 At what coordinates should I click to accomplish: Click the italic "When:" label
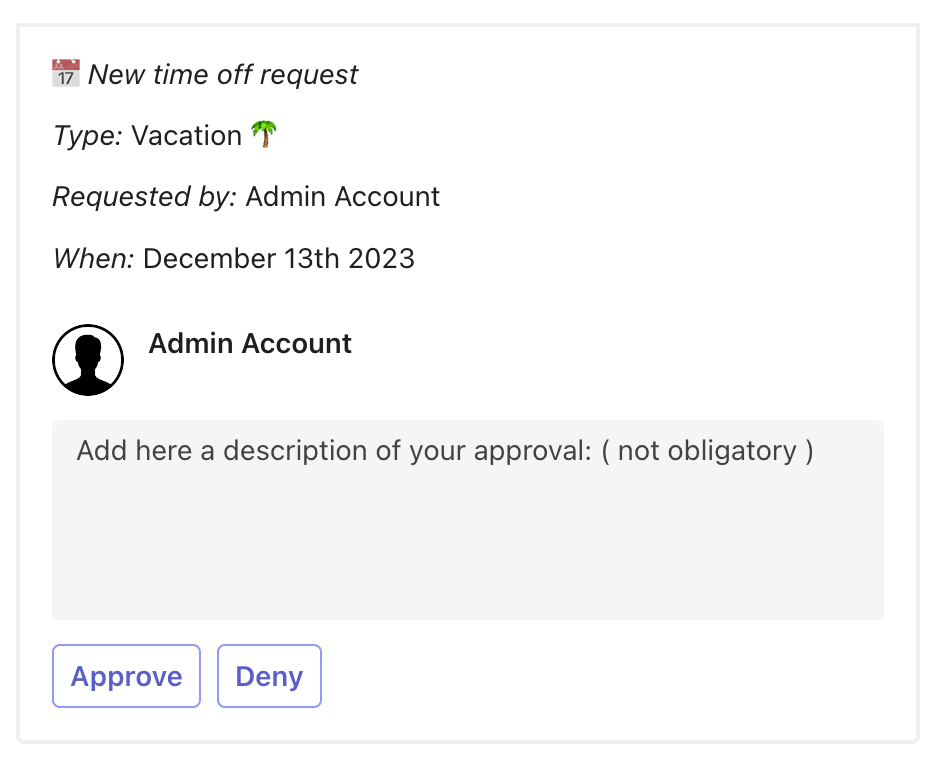click(93, 259)
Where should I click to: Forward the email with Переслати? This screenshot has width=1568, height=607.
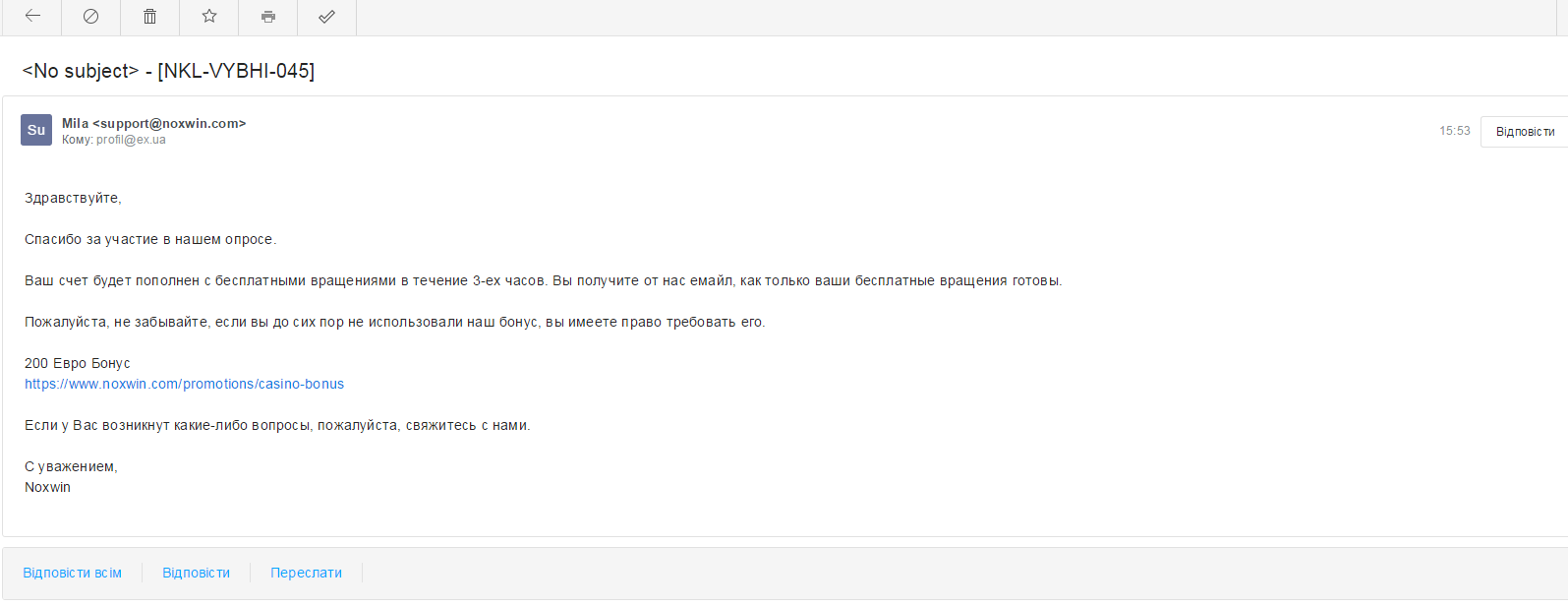306,573
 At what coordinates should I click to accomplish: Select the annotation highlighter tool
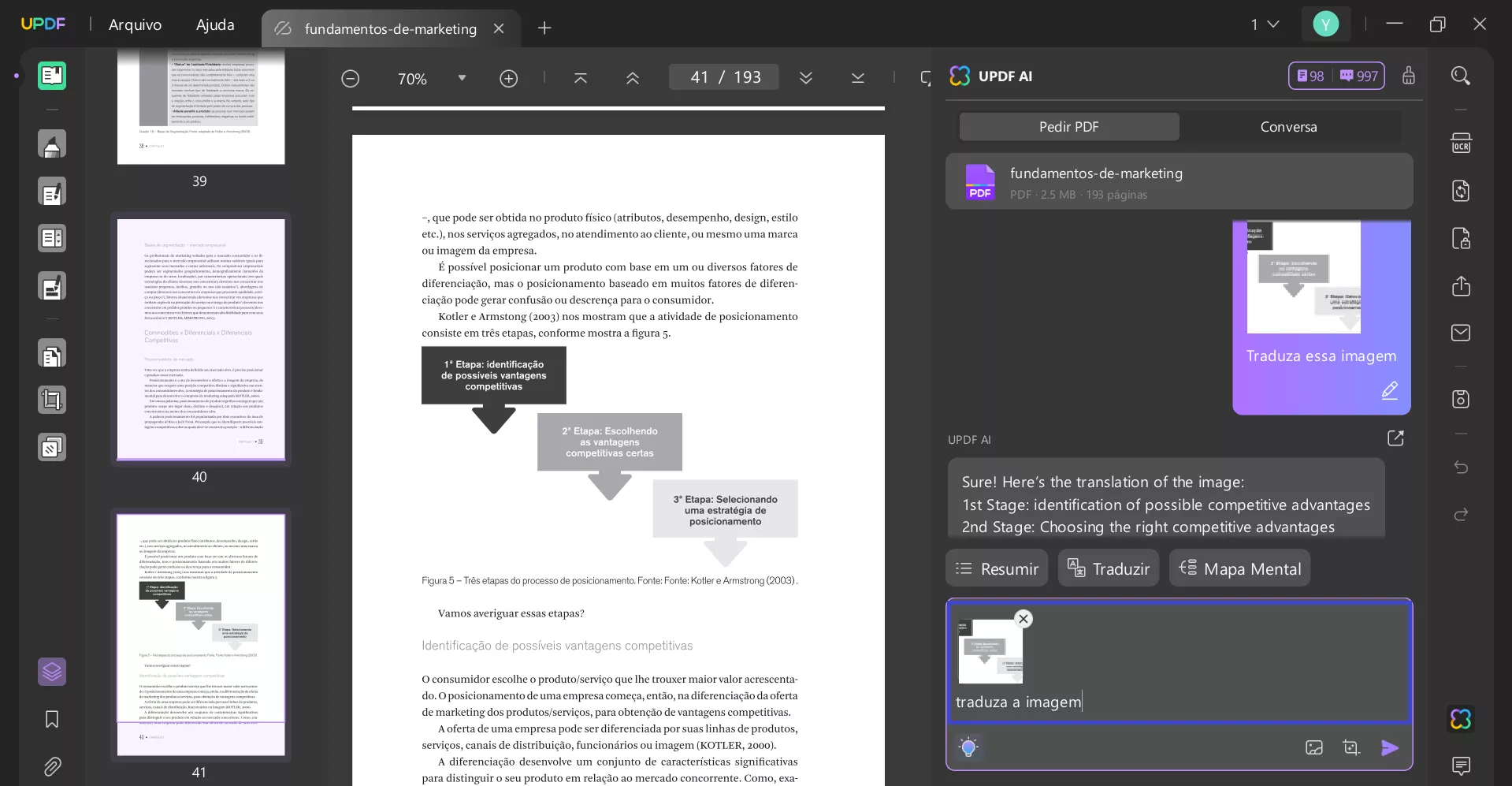click(x=52, y=144)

What this task involves
Collect every line above that contains the word "should".

Exercise answer
 At what coordinates should I click to accomplish: Click the italic "When:" label
Where should I click to: Forward the email with Переслати? This screenshot has width=1568, height=607.
 At what coordinates should I click to accomplish: Select the annotation highlighter tool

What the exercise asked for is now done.